Last night was the culmination of the labor of more than half a year.

I dropped the girls off with some of our heroic friends, put on a black dress, and joined my husband at the brewery just as he was getting off work and the place was beginning to fill with the first of over 1,200 revelers who had scored tickets to the sold-out event. The first time we saw the building, it was a truss manufacturing plant. Since July we'd seen it empty down to a lifeless shell, and then, within the last six weeks or so, begin to fill with shiny tanks and a canning system and kegging lines. A dusty, concrete mezzanine had been transformed to a packed and hopping tap room, with a beautiful curved bar, booths, and a racecar hood with the Oskar Blues Thunderbird on it. It was decorated and lively with Christmas lights and silver ball ornaments hanging from the lights. Noah took my hand and led me up to the bar and introduced me to the women working the taproom in vintage red dresses. I got my first taste of Brevard-brewed, husband-brewed beer and we stood along the railing, looking down on a stage where a local bluegrass band played and what seemed like all of Brevard, including many of our new, dear friends, drank and cheered and danced below us. The whole OB crew was there--the three other families who moved out from Colorado with us and many people from the Longmont location. We posed for pictures and hugged our new friends and shared relieved beers with our old ones, looking around at the throbbing, growing crowd with wonder.

It was so much work to get there. Noah and his coworkers have worked exhaustive hours for weeks upon weeks, hitting and overcoming nearly every bump imaginable. These weeks have been trying for me too, home alone with the tireless daughters day after day, away from my family and my home, missing my husband so very much. We cut a Christmas tree while Noah worked, and hung it with lights. While he worked, we baked cookies and made ornaments. While he worked, I shopped for gifts and went to the post office and bought wrapping paper, often not seeing him for days at a time. A time I would not have survived without the help and friendship of the many people we have met in Brevard. Months, and then suddenly this: the end of the deepest challenges in sight, the firepits and food trucks and everybody in glitter and suspenders reveling in a finished, running, working brewery.

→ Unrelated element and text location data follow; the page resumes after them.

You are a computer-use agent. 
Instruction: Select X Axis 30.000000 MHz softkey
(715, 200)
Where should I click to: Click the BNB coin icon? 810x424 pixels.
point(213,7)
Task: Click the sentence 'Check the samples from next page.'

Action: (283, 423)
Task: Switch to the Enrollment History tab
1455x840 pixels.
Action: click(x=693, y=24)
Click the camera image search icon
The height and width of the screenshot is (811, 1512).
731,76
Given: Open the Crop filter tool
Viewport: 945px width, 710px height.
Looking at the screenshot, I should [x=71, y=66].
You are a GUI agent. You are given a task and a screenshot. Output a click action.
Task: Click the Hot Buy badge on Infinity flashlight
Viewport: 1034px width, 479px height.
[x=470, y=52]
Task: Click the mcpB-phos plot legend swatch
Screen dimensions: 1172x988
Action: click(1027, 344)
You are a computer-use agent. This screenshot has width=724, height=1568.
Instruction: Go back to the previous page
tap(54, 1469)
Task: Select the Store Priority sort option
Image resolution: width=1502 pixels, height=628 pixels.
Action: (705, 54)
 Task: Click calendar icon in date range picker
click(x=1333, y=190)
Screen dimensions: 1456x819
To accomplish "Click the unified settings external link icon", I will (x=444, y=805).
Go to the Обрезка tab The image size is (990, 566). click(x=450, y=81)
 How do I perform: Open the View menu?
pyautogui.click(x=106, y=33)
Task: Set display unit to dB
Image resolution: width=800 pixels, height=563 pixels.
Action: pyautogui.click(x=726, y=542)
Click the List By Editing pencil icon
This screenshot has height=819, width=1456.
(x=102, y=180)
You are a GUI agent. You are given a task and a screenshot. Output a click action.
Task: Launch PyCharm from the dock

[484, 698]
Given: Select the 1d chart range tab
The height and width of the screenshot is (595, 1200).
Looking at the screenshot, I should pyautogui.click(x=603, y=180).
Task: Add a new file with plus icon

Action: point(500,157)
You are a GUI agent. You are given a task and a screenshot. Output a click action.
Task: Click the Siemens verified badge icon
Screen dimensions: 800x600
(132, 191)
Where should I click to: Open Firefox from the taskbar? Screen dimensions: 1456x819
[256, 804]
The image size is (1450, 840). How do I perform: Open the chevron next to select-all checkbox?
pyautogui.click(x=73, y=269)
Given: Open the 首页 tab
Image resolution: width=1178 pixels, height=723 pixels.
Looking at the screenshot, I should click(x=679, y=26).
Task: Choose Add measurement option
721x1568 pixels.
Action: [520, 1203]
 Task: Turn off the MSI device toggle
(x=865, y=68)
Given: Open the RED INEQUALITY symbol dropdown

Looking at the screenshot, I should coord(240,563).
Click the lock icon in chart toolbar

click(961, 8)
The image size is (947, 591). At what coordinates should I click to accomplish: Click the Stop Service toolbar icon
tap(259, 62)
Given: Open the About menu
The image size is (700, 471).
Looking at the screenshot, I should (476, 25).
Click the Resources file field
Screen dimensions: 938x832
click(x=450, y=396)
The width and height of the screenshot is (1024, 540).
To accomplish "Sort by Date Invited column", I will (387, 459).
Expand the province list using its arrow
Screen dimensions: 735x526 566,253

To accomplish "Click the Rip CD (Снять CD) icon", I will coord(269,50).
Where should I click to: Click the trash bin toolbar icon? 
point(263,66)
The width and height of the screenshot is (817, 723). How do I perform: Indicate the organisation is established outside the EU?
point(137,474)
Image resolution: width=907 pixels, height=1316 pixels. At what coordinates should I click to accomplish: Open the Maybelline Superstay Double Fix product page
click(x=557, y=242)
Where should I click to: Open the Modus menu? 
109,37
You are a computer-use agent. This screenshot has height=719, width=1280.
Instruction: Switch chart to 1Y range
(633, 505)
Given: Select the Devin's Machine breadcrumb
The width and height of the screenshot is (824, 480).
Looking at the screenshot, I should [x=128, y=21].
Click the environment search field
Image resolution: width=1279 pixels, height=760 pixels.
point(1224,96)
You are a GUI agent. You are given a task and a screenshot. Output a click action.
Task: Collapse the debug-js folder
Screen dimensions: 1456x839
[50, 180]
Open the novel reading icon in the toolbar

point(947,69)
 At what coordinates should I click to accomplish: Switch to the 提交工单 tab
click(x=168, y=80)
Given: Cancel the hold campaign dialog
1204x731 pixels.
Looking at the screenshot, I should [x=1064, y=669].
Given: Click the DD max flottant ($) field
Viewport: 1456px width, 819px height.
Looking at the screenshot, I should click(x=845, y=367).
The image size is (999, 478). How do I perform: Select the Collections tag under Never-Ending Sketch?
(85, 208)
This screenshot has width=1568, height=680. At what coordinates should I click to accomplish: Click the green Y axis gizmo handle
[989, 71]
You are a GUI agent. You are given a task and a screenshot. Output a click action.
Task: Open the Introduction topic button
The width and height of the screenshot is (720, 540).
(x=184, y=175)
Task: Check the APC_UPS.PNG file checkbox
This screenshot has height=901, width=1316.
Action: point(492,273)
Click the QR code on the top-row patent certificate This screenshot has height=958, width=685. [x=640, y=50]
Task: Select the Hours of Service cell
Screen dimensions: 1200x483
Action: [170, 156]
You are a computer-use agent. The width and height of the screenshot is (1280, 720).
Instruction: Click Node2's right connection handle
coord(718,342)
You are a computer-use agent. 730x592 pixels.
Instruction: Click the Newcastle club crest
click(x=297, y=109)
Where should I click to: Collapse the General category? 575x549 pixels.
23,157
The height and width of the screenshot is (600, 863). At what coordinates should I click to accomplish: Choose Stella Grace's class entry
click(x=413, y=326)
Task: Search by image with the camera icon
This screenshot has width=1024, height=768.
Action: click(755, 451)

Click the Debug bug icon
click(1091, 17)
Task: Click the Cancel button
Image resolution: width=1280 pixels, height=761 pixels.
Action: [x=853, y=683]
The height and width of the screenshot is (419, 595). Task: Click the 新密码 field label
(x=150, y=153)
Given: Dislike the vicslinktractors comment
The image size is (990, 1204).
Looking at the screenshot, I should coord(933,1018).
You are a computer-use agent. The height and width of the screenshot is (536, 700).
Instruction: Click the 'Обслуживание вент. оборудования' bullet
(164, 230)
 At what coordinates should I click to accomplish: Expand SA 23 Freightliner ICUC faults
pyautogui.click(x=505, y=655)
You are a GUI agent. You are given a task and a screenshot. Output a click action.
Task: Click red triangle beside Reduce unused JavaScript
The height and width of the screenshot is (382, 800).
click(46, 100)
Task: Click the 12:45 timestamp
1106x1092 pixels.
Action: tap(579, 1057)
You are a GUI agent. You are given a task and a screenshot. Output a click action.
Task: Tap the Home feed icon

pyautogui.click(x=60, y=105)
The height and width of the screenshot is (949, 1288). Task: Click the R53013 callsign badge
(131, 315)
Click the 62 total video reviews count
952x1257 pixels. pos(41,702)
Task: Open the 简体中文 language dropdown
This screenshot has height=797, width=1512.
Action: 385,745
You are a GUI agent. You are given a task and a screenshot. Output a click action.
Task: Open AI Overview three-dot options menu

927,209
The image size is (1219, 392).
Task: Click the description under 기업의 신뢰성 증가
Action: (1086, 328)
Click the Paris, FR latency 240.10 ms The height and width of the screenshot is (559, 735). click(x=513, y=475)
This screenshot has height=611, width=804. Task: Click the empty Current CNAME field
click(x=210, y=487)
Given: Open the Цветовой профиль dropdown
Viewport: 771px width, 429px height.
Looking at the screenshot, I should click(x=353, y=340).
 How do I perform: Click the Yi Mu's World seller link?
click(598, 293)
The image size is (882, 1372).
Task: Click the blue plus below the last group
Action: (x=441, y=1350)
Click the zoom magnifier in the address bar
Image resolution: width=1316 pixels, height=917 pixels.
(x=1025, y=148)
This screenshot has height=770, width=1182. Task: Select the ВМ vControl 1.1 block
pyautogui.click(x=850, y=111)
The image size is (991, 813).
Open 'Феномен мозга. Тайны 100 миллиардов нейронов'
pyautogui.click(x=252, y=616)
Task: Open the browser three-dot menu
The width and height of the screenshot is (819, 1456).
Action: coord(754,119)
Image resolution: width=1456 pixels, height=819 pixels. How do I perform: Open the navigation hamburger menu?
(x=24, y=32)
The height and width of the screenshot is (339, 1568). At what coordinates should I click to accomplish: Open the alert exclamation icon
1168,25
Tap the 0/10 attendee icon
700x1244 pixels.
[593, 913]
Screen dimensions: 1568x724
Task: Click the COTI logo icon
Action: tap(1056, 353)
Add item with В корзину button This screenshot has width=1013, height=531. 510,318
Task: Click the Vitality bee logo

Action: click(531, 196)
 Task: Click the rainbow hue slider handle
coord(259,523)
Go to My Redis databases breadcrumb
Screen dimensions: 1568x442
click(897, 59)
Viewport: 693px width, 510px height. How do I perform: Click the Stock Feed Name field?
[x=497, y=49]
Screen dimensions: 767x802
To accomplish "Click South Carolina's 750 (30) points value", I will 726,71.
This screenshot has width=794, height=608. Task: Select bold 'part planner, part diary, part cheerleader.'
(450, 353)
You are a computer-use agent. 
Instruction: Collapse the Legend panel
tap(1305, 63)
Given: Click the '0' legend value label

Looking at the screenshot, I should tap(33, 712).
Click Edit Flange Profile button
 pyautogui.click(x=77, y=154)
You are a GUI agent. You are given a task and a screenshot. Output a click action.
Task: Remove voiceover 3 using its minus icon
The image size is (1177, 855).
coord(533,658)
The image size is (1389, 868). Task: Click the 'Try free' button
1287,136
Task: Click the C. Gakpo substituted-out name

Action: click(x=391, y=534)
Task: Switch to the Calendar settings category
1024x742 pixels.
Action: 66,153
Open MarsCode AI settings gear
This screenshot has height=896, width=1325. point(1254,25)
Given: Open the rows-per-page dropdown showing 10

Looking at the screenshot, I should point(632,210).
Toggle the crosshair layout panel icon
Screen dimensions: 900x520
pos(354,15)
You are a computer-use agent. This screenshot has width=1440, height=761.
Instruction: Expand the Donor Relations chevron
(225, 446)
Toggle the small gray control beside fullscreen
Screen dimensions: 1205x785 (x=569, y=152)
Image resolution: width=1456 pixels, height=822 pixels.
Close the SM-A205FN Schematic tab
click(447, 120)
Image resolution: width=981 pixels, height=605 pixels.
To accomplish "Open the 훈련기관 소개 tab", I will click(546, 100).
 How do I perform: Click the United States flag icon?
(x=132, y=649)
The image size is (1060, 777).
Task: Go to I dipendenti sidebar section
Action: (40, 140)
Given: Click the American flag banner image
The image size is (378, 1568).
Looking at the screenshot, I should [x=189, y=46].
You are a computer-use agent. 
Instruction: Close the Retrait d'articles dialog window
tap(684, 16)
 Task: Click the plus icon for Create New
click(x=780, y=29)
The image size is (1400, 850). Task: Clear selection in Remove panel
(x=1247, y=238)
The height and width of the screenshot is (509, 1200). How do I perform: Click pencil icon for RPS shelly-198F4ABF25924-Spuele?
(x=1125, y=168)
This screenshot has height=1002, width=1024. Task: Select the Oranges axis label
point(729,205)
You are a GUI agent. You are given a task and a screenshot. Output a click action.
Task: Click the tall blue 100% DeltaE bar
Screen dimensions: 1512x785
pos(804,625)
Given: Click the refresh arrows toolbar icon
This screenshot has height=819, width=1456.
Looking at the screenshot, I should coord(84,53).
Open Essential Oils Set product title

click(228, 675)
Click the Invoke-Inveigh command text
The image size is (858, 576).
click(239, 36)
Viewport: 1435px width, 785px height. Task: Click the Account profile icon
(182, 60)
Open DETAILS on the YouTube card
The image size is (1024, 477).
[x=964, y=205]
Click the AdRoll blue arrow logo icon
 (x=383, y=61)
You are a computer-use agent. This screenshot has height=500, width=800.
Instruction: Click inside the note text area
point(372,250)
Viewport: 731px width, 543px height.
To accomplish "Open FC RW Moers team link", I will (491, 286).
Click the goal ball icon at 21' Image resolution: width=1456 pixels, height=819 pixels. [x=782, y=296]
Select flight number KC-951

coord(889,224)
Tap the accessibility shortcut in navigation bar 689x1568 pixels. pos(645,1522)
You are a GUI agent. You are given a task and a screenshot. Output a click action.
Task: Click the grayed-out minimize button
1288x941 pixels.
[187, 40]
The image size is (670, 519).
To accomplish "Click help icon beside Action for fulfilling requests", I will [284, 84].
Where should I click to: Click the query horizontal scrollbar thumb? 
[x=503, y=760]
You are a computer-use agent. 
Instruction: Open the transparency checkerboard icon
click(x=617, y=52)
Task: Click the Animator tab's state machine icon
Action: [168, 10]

After a count down and kiss, we got home around 1:30 am and the doggie we are fostering was chirping in her crate. I put the leash on her and, in my boots, walked like a prowler across our neighbor's backyard, down the hill on the soft earth, to the place where there are trees and a wide dormant cornfield and a nearby creek, and we could hear the creek telling secrets in the darkness. There was a veil of spotted clouds stretched in the sky, and they raced with velocity across the moon, or maybe the moon flew swiftly through the sky without getting anywhere at all. Then the clouds broke and I turned up my face and felt the moonlight on my pale skin, a wild thing. My breath was in the air. All around us was darkness and corn husks and tall trees, but in the distance I could see my neighbor's porch lit up in the night like an old campfire meant to stay the shadows, and rising and falling over the creek were their voices, near and far away. To the east a long silent path stretched before us, blue and chill, but the dog didn't like it. So we walked on the places where our feet made stones shudder like shells. Everyone was sleeping. There was none but us in the world of frost and darkness, but we turned our noses up toward the moon and never felt afraid. The night aware it was new and everything around us, breathing softly with the untroubled huffs of the earth.